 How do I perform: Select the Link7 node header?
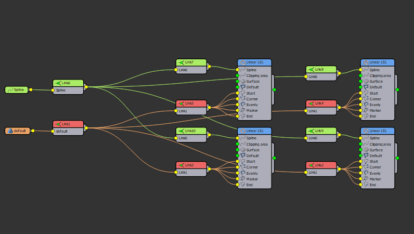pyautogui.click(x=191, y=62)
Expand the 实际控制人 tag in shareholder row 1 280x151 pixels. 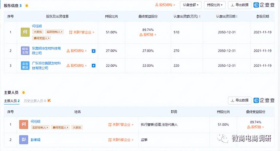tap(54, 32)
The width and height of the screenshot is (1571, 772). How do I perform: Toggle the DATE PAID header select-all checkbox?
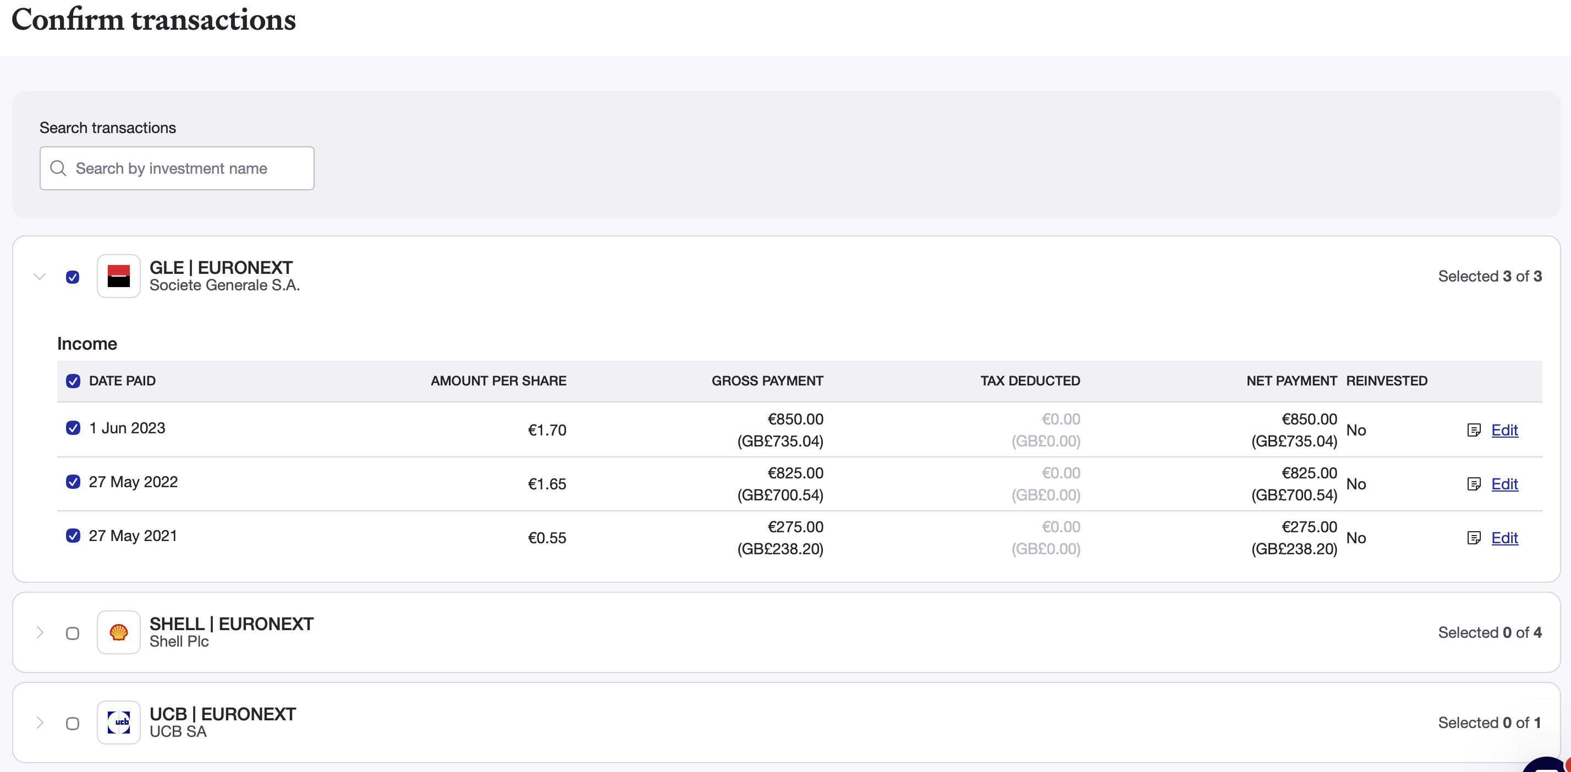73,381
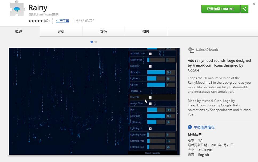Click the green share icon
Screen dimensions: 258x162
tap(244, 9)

==============================

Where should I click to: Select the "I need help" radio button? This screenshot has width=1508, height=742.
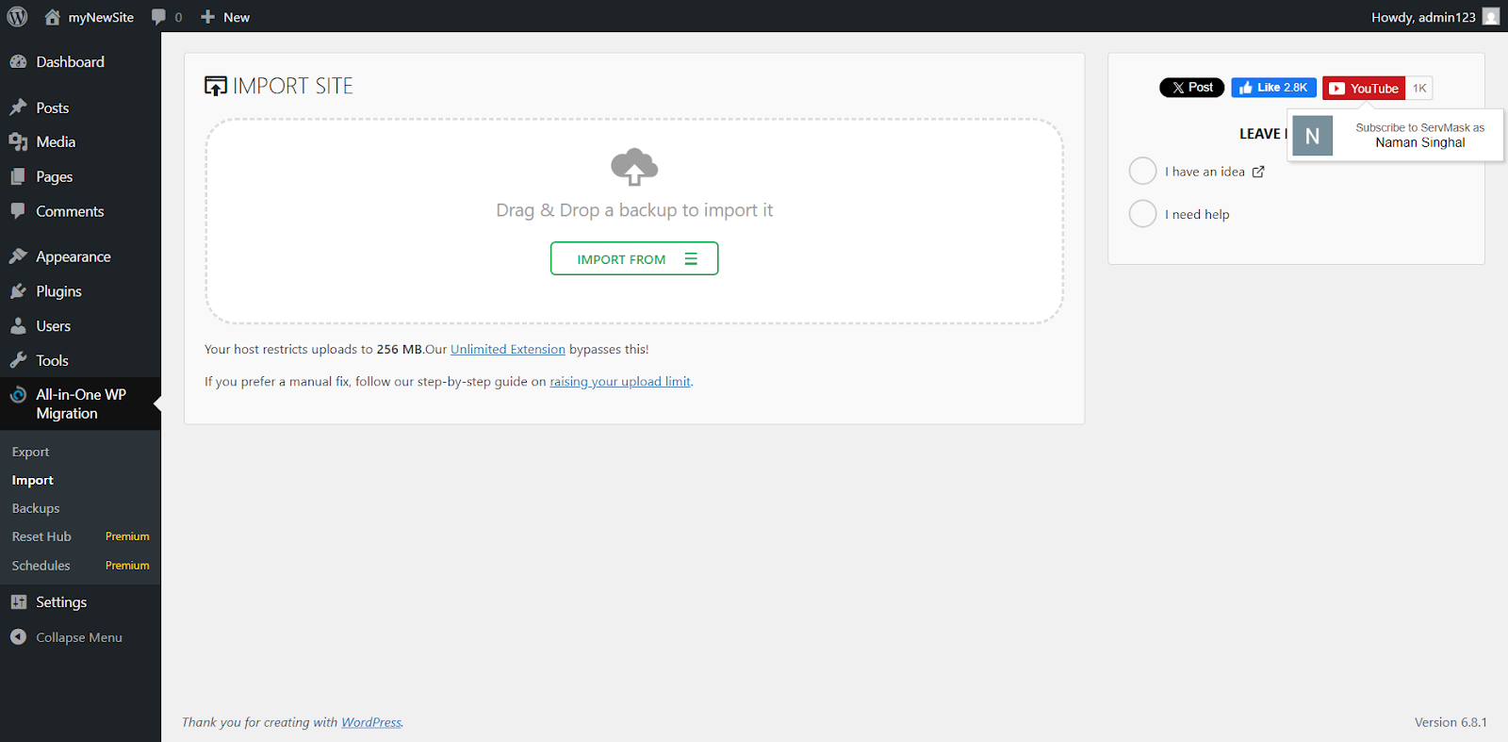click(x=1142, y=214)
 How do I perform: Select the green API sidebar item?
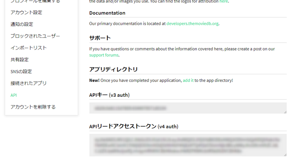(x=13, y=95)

==============================

Rewrite the lines from the one containing "How do I perform: Select the green" through the one containing "(x=13, y=95)", inclusive, substituting "navigation link" for "sidebar item" and changing nothing else. Omit the pictures from your answer.

- [Completed exercise]:
 How do I perform: Select the green API navigation link?
(x=13, y=95)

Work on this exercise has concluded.